(INFORMATION SHOWN)

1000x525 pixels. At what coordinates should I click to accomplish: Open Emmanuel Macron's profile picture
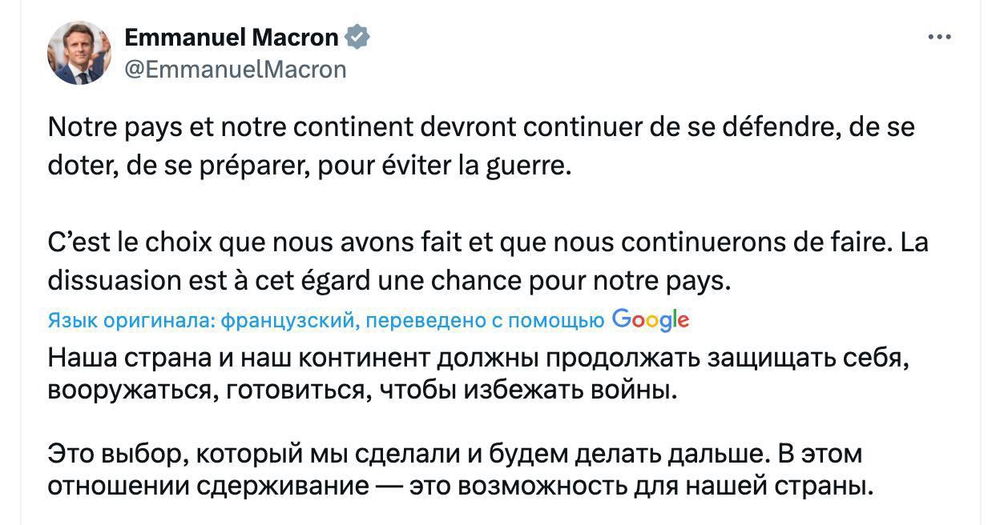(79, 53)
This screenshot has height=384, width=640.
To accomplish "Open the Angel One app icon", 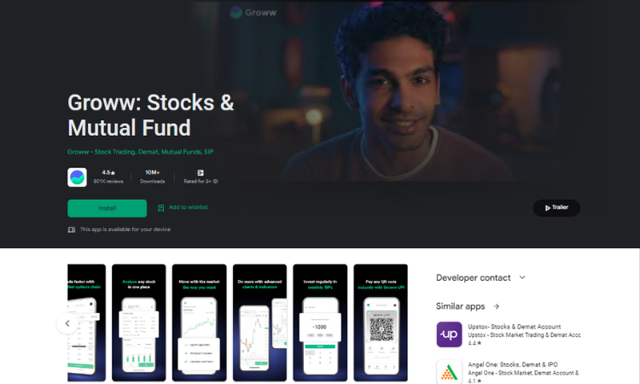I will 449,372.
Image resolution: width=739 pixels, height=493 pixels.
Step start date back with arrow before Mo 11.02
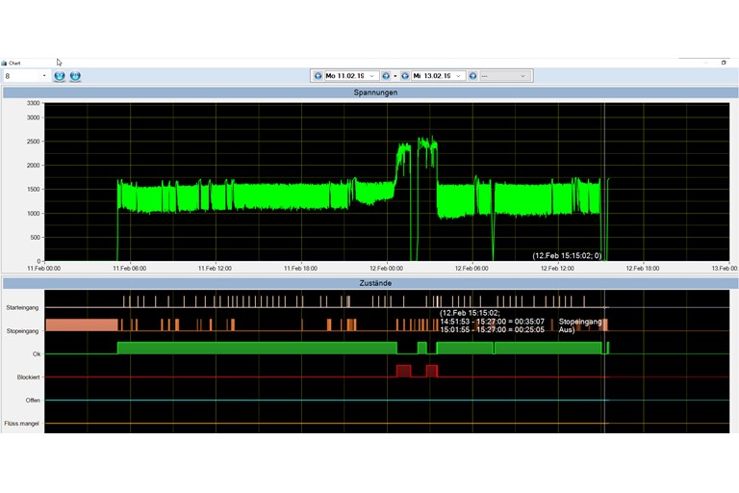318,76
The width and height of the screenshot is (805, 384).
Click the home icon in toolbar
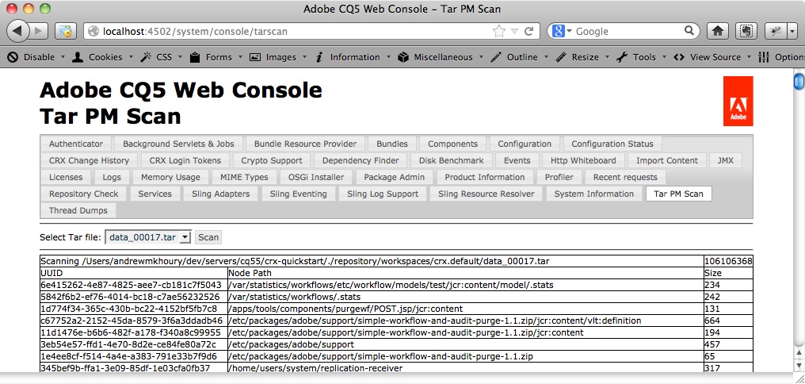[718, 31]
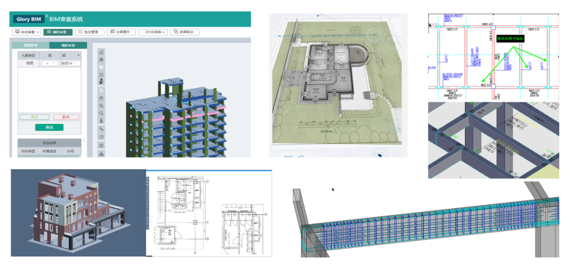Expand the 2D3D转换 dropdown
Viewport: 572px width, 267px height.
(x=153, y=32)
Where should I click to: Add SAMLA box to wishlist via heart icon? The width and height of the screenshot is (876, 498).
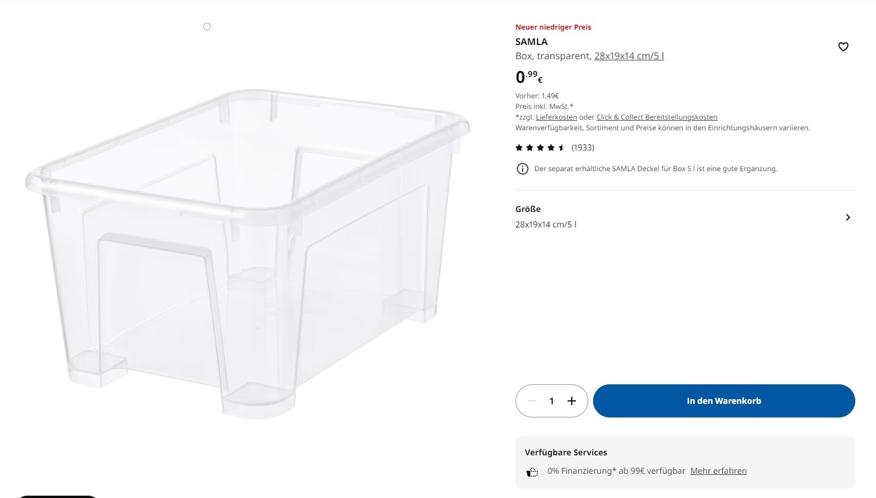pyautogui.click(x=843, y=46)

(TASK DIRECTIONS)
Go to the line containing "Where should I", then write out word for word every line from there to the end of the listing. Keep both end lines and drop the pictures.

(SOLUTION TO THE PROBLEM)
Where should I click to: Add SAMLA box to wishlist via heart icon? The width and height of the screenshot is (876, 498).
pyautogui.click(x=843, y=46)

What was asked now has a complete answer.